Or merely shoving his stump, blood crusting over the savaged flesh, under her nose and sneering at her.

Brienne’s eyes were like the sky itself watching him, her pupils tiny, golden suns, her cheeks and lips bright red yet nothing like ripe fruit or rubies. Ugly as always, and every bit the knight and woman who merited a descent to the seventh hell, let alone a very deep pit. 

Jaime wondered if the dragon could still hear him, whether it would laugh till the ground shook under their feet or fly up out of the pit and eat him after all, depending on his answer. 

He sighed. “How could I not have come after you?”

“Oh,” Brienne said, looked down at her feet and up at Jaime’s face.
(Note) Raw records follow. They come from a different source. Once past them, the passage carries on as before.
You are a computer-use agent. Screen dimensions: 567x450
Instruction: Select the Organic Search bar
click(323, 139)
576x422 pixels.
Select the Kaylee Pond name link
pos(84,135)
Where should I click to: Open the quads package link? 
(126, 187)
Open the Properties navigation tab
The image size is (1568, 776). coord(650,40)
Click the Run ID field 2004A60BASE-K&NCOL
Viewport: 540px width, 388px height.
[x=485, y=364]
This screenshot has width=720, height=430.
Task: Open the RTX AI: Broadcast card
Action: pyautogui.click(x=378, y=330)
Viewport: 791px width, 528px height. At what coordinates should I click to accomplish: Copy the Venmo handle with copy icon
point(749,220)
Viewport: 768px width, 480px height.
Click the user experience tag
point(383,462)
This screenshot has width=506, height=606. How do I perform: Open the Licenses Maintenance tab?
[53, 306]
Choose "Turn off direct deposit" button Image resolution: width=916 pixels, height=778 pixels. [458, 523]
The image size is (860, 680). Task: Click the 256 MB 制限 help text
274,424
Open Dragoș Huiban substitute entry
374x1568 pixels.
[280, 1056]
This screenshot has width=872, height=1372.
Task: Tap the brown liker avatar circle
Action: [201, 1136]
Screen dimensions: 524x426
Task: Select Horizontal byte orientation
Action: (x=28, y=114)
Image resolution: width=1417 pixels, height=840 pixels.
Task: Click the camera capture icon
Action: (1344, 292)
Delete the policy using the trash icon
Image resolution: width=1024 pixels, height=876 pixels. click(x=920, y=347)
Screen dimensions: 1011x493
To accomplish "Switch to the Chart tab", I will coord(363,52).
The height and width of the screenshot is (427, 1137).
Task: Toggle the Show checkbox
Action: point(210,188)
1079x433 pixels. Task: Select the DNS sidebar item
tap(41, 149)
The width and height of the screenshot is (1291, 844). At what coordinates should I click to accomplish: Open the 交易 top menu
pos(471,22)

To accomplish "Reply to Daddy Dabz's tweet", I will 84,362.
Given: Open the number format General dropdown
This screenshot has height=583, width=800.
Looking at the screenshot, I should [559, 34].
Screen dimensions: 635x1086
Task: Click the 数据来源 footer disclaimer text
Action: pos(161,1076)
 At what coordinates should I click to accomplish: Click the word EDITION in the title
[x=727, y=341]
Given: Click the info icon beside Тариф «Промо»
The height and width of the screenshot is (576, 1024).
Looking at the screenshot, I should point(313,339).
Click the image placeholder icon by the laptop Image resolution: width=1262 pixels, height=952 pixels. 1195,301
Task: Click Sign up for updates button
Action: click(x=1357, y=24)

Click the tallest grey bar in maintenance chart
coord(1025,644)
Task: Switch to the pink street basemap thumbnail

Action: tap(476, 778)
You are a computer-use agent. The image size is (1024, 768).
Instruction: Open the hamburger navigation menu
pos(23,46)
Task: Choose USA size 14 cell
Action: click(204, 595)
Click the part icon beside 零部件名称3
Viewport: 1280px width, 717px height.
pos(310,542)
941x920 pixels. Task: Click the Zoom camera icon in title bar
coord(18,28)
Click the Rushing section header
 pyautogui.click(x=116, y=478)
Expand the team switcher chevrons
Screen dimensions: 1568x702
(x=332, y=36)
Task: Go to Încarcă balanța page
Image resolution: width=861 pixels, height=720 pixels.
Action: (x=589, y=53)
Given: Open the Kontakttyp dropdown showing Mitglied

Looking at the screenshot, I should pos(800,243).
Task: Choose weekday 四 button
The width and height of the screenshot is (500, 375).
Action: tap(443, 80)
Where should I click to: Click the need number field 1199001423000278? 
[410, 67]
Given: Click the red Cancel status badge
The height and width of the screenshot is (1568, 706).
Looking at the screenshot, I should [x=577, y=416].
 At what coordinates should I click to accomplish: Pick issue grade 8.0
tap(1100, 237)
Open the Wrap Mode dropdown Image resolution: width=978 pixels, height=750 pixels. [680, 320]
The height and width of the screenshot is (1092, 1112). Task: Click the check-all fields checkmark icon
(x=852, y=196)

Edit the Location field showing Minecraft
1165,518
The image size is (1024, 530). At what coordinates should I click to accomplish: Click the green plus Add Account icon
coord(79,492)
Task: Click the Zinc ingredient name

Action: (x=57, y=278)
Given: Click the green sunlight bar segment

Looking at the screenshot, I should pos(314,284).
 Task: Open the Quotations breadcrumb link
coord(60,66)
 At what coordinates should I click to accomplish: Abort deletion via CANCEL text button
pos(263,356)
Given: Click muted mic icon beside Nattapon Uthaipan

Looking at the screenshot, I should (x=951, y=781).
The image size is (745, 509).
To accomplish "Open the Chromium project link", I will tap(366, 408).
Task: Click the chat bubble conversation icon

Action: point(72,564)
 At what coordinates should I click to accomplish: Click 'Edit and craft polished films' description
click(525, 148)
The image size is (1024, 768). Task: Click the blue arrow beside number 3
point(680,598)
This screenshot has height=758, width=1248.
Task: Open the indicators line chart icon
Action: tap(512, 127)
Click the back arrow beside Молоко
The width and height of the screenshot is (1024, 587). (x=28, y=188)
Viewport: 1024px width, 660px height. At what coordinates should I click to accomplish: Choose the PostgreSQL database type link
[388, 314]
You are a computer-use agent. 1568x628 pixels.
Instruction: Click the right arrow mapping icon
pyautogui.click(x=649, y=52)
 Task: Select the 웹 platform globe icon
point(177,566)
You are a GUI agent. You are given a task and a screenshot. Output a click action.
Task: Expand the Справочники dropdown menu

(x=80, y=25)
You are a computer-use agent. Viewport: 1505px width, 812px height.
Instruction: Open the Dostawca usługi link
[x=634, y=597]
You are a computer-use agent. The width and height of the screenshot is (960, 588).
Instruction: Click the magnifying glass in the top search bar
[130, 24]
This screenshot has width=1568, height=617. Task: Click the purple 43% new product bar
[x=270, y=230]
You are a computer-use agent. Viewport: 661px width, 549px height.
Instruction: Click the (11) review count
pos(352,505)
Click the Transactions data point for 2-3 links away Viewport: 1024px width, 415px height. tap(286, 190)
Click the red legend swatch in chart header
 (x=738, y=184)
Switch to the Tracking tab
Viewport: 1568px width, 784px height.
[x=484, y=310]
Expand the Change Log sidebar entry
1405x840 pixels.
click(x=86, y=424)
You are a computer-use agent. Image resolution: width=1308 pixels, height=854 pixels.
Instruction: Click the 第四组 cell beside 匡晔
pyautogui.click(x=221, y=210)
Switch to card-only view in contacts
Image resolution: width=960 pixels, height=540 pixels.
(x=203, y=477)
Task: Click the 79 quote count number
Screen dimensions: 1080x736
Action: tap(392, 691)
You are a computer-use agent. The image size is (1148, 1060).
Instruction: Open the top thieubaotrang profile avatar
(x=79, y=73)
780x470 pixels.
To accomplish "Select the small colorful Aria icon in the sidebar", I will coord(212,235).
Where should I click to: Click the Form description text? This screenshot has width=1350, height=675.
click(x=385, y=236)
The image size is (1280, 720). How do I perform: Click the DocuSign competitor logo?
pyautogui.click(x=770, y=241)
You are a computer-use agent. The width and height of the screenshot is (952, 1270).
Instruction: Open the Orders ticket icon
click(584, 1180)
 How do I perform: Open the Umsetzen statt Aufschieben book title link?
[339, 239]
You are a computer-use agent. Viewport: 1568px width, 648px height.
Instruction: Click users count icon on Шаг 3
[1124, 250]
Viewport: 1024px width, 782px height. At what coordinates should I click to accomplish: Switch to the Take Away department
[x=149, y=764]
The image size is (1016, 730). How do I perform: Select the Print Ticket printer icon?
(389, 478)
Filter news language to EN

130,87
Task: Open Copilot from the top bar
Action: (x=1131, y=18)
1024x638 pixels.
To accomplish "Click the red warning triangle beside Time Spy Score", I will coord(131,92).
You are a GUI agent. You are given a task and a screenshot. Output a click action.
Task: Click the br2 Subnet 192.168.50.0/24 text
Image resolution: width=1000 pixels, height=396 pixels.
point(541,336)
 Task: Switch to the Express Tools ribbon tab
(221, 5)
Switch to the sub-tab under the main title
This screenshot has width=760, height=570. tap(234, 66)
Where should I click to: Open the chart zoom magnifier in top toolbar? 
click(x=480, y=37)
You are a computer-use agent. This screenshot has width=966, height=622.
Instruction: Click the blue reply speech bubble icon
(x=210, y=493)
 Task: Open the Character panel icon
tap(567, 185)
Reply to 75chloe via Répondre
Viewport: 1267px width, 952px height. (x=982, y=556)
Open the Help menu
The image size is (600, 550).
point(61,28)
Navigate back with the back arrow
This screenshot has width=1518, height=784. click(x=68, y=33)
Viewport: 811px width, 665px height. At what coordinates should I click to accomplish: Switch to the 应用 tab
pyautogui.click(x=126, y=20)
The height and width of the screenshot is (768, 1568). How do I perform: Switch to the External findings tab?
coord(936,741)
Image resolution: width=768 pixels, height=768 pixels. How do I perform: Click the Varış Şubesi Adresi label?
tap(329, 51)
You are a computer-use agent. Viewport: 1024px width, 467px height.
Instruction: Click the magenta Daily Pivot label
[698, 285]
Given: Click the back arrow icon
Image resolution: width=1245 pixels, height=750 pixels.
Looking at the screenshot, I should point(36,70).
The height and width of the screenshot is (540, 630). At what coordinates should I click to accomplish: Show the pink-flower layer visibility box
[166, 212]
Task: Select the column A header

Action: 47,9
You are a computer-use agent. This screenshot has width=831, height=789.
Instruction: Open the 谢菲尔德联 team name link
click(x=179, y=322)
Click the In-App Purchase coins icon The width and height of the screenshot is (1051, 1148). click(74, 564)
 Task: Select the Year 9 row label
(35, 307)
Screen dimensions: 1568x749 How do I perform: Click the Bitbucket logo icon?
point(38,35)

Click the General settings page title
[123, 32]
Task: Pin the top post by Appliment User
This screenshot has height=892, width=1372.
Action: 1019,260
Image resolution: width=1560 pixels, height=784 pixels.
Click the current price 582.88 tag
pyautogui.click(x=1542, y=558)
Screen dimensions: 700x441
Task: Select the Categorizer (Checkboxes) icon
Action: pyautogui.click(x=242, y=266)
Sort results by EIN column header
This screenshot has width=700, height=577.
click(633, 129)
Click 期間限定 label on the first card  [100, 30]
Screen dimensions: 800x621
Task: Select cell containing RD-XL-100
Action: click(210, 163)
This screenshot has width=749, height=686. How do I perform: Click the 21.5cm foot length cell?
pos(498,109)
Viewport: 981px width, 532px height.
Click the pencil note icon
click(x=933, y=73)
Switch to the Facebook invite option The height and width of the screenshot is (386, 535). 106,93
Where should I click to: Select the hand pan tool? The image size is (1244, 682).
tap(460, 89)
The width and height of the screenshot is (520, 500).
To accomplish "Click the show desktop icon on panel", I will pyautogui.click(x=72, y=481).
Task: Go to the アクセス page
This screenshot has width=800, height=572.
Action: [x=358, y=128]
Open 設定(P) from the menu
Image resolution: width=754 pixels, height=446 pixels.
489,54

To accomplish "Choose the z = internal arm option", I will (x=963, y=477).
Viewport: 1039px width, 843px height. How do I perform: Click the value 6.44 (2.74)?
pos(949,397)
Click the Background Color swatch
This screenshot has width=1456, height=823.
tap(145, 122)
Then, her face a sunset conflagration of blushes, she kissed him shyly on the cheek. 

Jaime did sneer at her then, but only a little. “You’ve got your songs all muddled up, Brienne.” And he kissed her on the mouth. 

Eventually they lived happily ever after, but not yet. 

First Jaime claimed that his daring descent into the pit, his slaying of a bear, his standing up to a dragon (which was how he told it, and the ground did not shake to contradict him), and feeding his sword hand to a rabid old she-wolf, not to mention climbing all the way back up on faith alone, merited quite a lot of kisses. 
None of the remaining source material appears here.